▸ **Objective A**: Transcribe the passage of the compression middleware thread that begins at the words "See the problem?" and stops after "correct me here.".
▸ **Objective B**: For each statement, say yes or no depending on whether it agrees with the compression middleware thread, and quote the words of the thread that decide it: (i) One reply says the package's source code uses a lot of regexes. (ii) One reply recommends combining the compression middleware with the HTML minification middleware. (iii) The package was first used together with GZIP middleware.
-------- Text excerpt --------
See the problem? ( AlpineJs is very popular with Django by the way ). I opened an Issue in upstream

You should inspect the Accept-Encoding header to determine what compression algorithm the client supports, and use the best one available.

Yep i am doing that in here but the approach is kinda flawed. But i wanted to give the developer absolute control over their choice. @adamchainz thanks for giving me another way to approach it.

I briefly looked at your package's source code, and you're using a lot of regexes.

Thats the only way I can think of that captures the special attributes. Feel free to correct me here.

I also think the compression middleware is best separate from the HTML minification middleware.

Okay ? I actually used this with GZIP middleware at first and thats why i wrote it like that. But i feel like ( feel free to ignore this ) we will fall into middleware hell someday if we continue this path.
-------- Supplied information --------
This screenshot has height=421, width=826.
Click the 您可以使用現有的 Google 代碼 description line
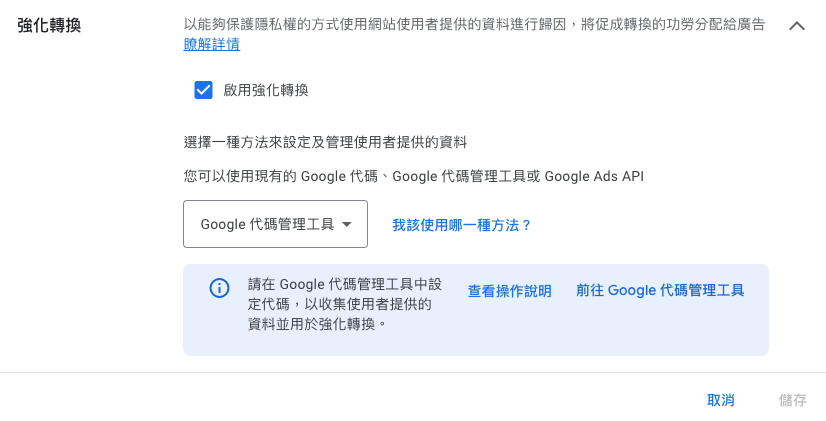point(413,176)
--------
▸ **Written reply A**:
See the problem? ( AlpineJs is very popular with Django by the way ). I opened an Issue in upstream

You should inspect the Accept-Encoding header to determine what compression algorithm the client supports, and use the best one available.

Yep i am doing that in here but the approach is kinda flawed. But i wanted to give the developer absolute control over their choice. @adamchainz thanks for giving me another way to approach it.

I briefly looked at your package's source code, and you're using a lot of regexes.

Thats the only way I can think of that captures the special attributes. Feel free to correct me here.

▸ **Written reply B**:
(i) Yes: "you're using a lot of regexes."
(ii) No: "I also think the compression middleware is best separate from the HTML minification middleware."
(iii) Yes: "I actually used this with GZIP middleware at first"